Es gibt verschiedene Informationen dazu, ob alle Depressionen so behandelt werden können, dass ihr „Besitzer“ beschwerdefrei leben kann. Bestimmte Quellen gehen davon aus, dass manche Depressionen nicht dauerhaft erfolgreich „beseitigt“ werden können.

Ich frage mich immer wieder, ob meine Depression therapieresistent ist. In bestimmten Stresssituationen (Jobverlust, Dauerschmerz oder -krankheit, Verluste) hat die Depression immer wieder die Möglichkeit, mich zu überwältigen. Und dann verschwinden auch alle Hilfsmaßnahmen, die ich als guttuend erleben könnte, komplett von der Bildfläche meiner Wahrnehmung. Die Isolation wird groß und ich bin einsam und allein.

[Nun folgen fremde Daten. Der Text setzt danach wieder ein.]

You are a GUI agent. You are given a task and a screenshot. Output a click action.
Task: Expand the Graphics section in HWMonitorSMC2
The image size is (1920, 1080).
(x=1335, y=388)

Das empfinde ich wiederum als Versagen. Nach drei ambulanten Psychotherapien, einer Gruppe, einer Klinik und einer Tagesklinik fühle ich mich, als „könnte ich es immer noch nicht“.

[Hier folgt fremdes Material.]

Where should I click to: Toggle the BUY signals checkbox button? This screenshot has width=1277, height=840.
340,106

Ich wünschte mir, jemand würde mir einfach „die Wahrheit“ sagen.

„Sie werden mit dieser Krankheit leben müssen. Sie wird immer Ihre Achillesferse bleiben und in schwierigen Zeiten an Macht gewinnen“.

Dann würde sich eine depressive Episode nicht als Versagen empfinden, nicht immer wieder die Frage auftauchen „was muss ich denn noch tun/lassen/ändern“. Dann wüsste ich, es ist wie eine Grippe: die muss man überstehen, und danac kommt man wieder zu Kräften. Und nur weil ich ein schwaches Immunsystem habe, bin ich nicht „schuld“, wenn ich die Grippe bekomme.

2014 gibt sich alle Mühe…

… richtig Scheisse zu sein. Und damit meine ich Scheisse in Großbuchstaben.

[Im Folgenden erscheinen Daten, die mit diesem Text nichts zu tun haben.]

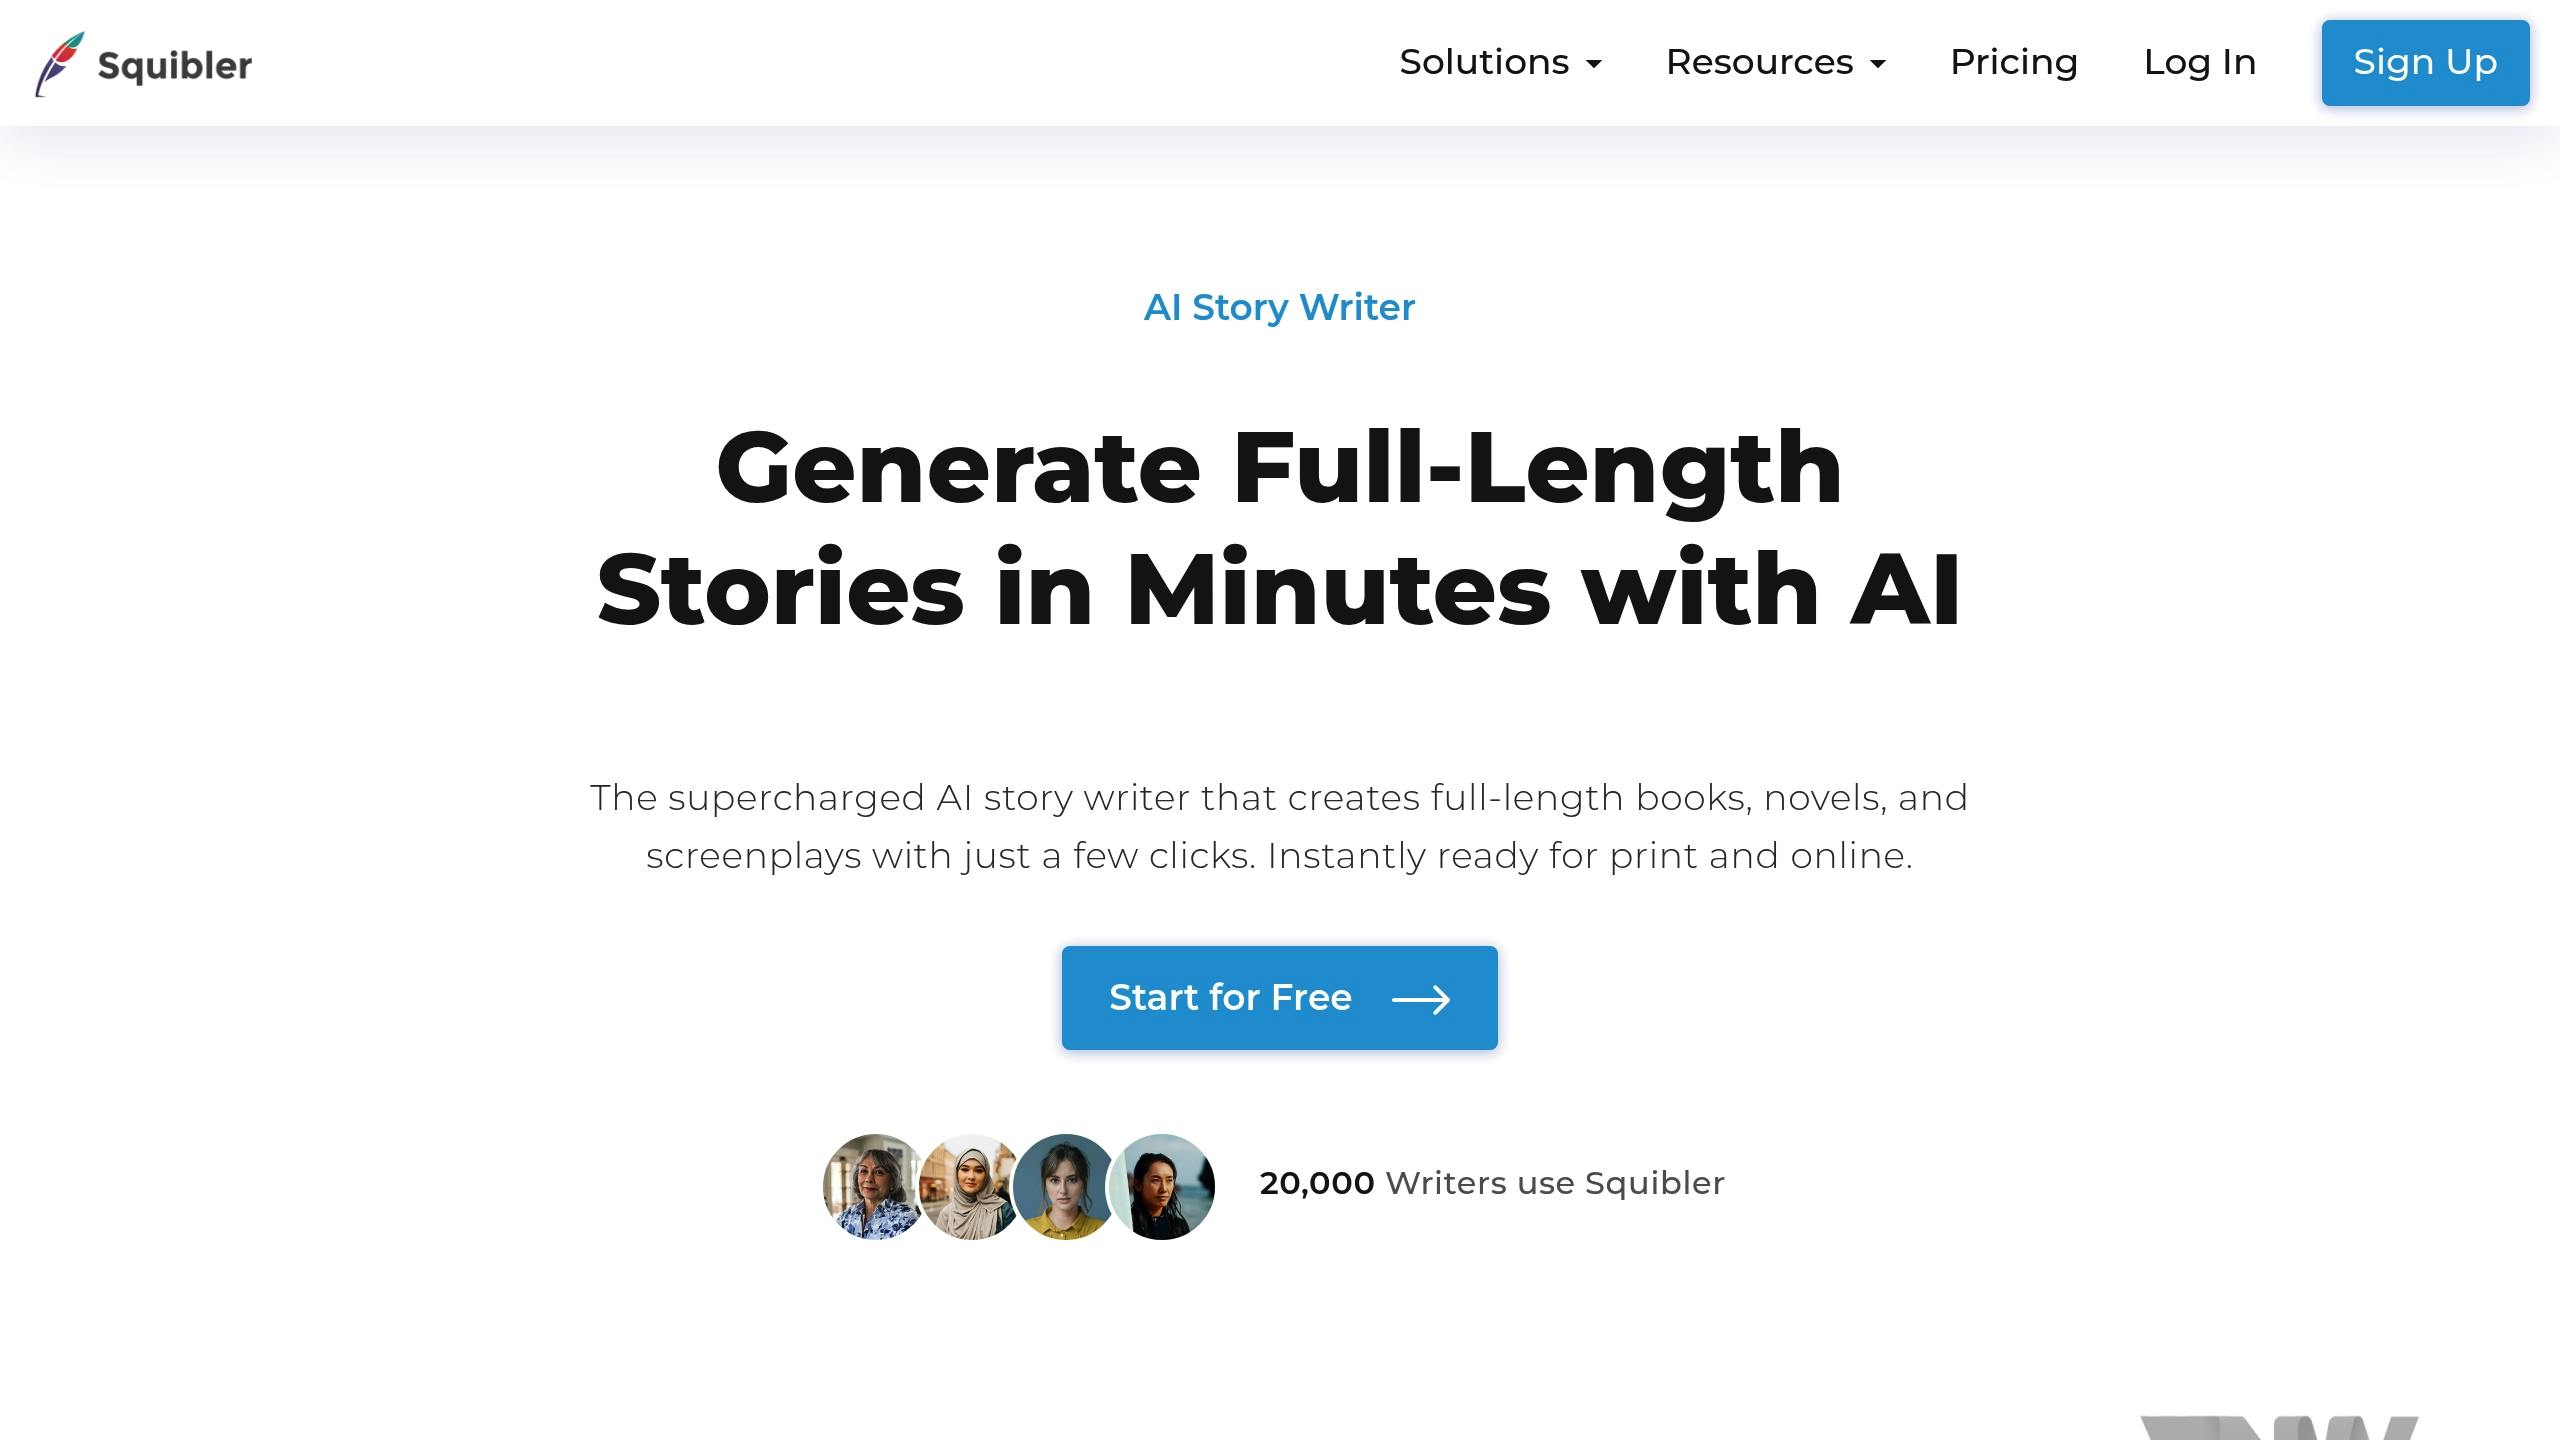Select the avatar of the gray-haired woman
This screenshot has height=1440, width=2560.
[x=875, y=1186]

Nichts lebensbedrohliches, aber schlimm genug, um meine Lebensfreude deutlich zu beeinträchtigen und die Seele in mitteldunkle Wolken zu hüllen.

Es mag noch keine akute Depression sein, aber so viel wie zuletzt habe ich lange nicht mehr geweint.

Deshalb das lange Schweigen hier.

Macht Euch keine Sorgen, irgendwann muss es ja besser werden.